- **Source passage**:
┌──
Calculation Questions Flashcards
1
Q
- If a hold inbound is 300 and left-hand hold, if flying 030 what entry type?
A
a. Calculating entry, out bound +70 gives you sectors.
120+70
=190
HDG 030, entry is parallel
2
Q
- Calculating distance on the arc. 56 degrees, 15 mile arc?
A
a. 56/(60/15)
=56/4
=14 nm on arc
3
Q
- Inbound 270, standard hold, heading 030 what entry
A
a. Standard holds are right hand
Offset entry
4
Q
- Inbound hold axis 270 degrees. You are tracking a heading of 180 to the hold, what is your entry procedure?
A
Parallel
5
Q
- Draw a hold and work out 1,2,3 sector entry.
A
Standard hold is right hand.
For calculating entries, left holds, LADD, add 70 degrees to inbound. Right hand holds, -70 from inbound.
6
Q
- ROC required with 6% and 140 kts?
A
a. Gradient x GS x 1.013
140kts x 6 x 1.013
850 fpm
7
Q
- Your 50 nm from VOR at FL290, you need to descend to 8000 ft by VOR, at 271 kts GS, what is minimum ROD required?
A
a. 271 kts = 4.5 nm/min
Traveling for 50 nm will take you (50/4.5) 11 mins
Height to descend (29 000 – 8000 = 21 000) 21 000 in 11 minutes (21 000/11) = 1909 ft/min RoD (answers all 100ft of each other)
8
Q
- 6% profile on VOR approach, at 140 kts, what is the ROD required?
A
a. Gradient x GS x 1.013
6 x 140 x 1.013
850 fpm
9
Q
- While flying an ILS with a 3 degree path. Your ground speed decreases from 160kts to 130kts. By how much should you decrease your rate of descent?
A
a. ROD @ 160kts = 800ft/min
ROD @ 130kts = 650ft/min
800-650 = 150 ft
150fpm
10
Q
- Flying an approach with a 6% gradient at 140kts groundspeed what ROD is required to maintain profile
A
a. Climb gradient x GS x 1.013
6 x 140 x 1.013
=850
11
Q
- Your ground speed is 250 knots and you are at FL160. If you need to be overhead the VOR at a 1000’ and your TOD is 50nm, what’s the ROD required?
└──
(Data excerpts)
┌──
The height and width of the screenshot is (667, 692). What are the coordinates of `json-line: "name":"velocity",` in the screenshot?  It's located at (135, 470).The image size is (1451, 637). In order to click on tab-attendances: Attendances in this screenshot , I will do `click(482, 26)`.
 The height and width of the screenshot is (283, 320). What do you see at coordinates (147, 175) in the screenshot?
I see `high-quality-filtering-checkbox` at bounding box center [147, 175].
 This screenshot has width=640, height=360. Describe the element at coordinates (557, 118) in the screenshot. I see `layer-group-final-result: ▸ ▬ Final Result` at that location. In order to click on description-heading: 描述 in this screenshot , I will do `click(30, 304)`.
└──
Please give the direction of a standard hold, according to the flashcards above.

- **Response for this exercise**: Standard holds are right hand.